Зато появилась тайна. А тайна – это даже важнее и приятнее самого действа. Теперь, когда в кругу подружек заходит разговор "об этом", ты не просто молчишь, а молчишь со значением, с новой, незаметной улыбкой и думаешь про себя: сказать или не сказать? Очень хочется сказать и сразу сравняться с теми, кто "уже", и ощутить превосходство над теми, кто "ещё нет". Но ведь разболтают же, а вот этого совсем не хочется, потому что те девочки, про которых все знают, что у них уже "было", сразу считаются плохими, их ребята демонстративно перестают уважать, и взрослые смотрят на них так, словно они совсем уж конченные, в колонии им только и место. Лучше молчать. Ну, разве только самой заветной подружке, один на один, с глазу на глаз, взяв с неё страшную клятву, и то – не рассказывать все, а только так, намекнуть, дать понять… Потому что очень это тяжело – хранить такую тайну. Кажется, вообще все для того только и совершилось, чтобы можно было об этом кому‑то рассказать, похвастаться, а ни для какого ни удовольствия. Чего–чего, а удовольствия долго ещё не будет, и не скоро ты научишься его добывать, для этого надо, чтобы было кому научить, а этот твой мальчик, он и сам ещё мало что знает и умеет, хотя и делает вид, и вы тычетесь друг в друга, как слепые котята, стесняясь и боясь показаться неловкими, неумелыми.

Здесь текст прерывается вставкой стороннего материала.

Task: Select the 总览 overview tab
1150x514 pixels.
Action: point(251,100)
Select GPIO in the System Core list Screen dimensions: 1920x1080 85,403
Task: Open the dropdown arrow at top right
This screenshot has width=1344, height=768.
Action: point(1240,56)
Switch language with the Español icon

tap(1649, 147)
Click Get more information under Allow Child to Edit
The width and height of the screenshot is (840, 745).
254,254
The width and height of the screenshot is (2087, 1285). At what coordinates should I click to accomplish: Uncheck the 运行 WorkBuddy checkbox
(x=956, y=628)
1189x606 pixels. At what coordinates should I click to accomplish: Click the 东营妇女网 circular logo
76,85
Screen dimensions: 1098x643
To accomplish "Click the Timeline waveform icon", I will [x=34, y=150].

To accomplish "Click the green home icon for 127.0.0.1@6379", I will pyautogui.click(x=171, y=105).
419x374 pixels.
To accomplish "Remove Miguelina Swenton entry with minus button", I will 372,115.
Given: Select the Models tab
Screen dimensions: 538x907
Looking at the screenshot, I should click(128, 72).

Да откуда же! Ведь никто никогда ничего не объяснял, кроме Вальки Плотниковой, и книжек таких ты в глаза не видела, и у мамы не спросишь. Считается, что природа своё возьмёт. И она берет, конечно, своё, только не твоя, а его, мужская природа, а твоя, женская, молчит, перепуганная, и ничего, кроме страха и чувства вины (перед кем? перед всеми!), ты не испытываешь.